------ Input material
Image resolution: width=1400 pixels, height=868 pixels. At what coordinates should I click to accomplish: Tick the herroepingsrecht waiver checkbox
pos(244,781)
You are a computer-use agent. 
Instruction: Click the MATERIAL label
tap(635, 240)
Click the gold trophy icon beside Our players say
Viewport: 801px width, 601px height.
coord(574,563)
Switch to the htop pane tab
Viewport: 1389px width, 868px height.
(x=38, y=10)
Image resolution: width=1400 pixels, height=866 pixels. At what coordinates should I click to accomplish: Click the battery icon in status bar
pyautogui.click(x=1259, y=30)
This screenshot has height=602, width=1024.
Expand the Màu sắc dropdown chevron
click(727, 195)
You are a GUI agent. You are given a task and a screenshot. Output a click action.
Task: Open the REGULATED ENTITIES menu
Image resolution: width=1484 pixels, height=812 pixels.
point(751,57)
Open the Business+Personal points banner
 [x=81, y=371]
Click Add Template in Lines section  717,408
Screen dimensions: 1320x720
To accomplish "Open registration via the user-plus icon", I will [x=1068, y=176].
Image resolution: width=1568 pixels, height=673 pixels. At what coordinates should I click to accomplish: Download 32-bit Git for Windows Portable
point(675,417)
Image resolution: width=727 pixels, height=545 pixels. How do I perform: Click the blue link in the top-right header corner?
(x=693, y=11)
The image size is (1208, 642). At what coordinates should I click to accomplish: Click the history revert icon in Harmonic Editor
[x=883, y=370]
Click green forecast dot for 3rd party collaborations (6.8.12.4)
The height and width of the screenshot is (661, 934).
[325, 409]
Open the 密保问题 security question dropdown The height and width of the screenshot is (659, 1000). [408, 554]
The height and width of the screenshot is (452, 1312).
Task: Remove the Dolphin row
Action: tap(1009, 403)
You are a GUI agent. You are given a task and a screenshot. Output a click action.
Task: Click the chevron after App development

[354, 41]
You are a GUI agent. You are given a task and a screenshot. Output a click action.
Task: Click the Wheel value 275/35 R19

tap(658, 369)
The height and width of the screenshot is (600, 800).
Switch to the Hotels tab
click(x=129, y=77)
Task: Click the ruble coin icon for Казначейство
------------
• **What is being asked**:
Set every entry down once more, exactly as written above.

• **Result for this task**:
Image resolution: width=1400 pixels, height=868 pixels. At what coordinates should I click to accomplish: Tick the herroepingsrecht waiver checkbox
pos(244,781)
You are a computer-use agent. 
Instruction: Click the MATERIAL label
tap(635, 240)
Click the gold trophy icon beside Our players say
Viewport: 801px width, 601px height.
coord(574,563)
Switch to the htop pane tab
Viewport: 1389px width, 868px height.
(x=38, y=10)
Image resolution: width=1400 pixels, height=866 pixels. At what coordinates should I click to accomplish: Click the battery icon in status bar
pyautogui.click(x=1259, y=30)
This screenshot has height=602, width=1024.
Expand the Màu sắc dropdown chevron
click(727, 195)
You are a GUI agent. You are given a task and a screenshot. Output a click action.
Task: Open the REGULATED ENTITIES menu
Image resolution: width=1484 pixels, height=812 pixels.
point(751,57)
Open the Business+Personal points banner
 [x=81, y=371]
Click Add Template in Lines section  717,408
Screen dimensions: 1320x720
To accomplish "Open registration via the user-plus icon", I will [x=1068, y=176].
Image resolution: width=1568 pixels, height=673 pixels. At what coordinates should I click to accomplish: Download 32-bit Git for Windows Portable
point(675,417)
Image resolution: width=727 pixels, height=545 pixels. How do I perform: Click the blue link in the top-right header corner?
(x=693, y=11)
The image size is (1208, 642). At what coordinates should I click to accomplish: Click the history revert icon in Harmonic Editor
[x=883, y=370]
Click green forecast dot for 3rd party collaborations (6.8.12.4)
The height and width of the screenshot is (661, 934).
[325, 409]
Open the 密保问题 security question dropdown The height and width of the screenshot is (659, 1000). [408, 554]
The height and width of the screenshot is (452, 1312).
Task: Remove the Dolphin row
Action: tap(1009, 403)
You are a GUI agent. You are given a task and a screenshot. Output a click action.
Task: Click the chevron after App development

[354, 41]
You are a GUI agent. You are given a task and a screenshot. Output a click action.
Task: Click the Wheel value 275/35 R19

tap(658, 369)
The height and width of the screenshot is (600, 800).
Switch to the Hotels tab
click(x=129, y=77)
Task: Click the ruble coin icon for Казначейство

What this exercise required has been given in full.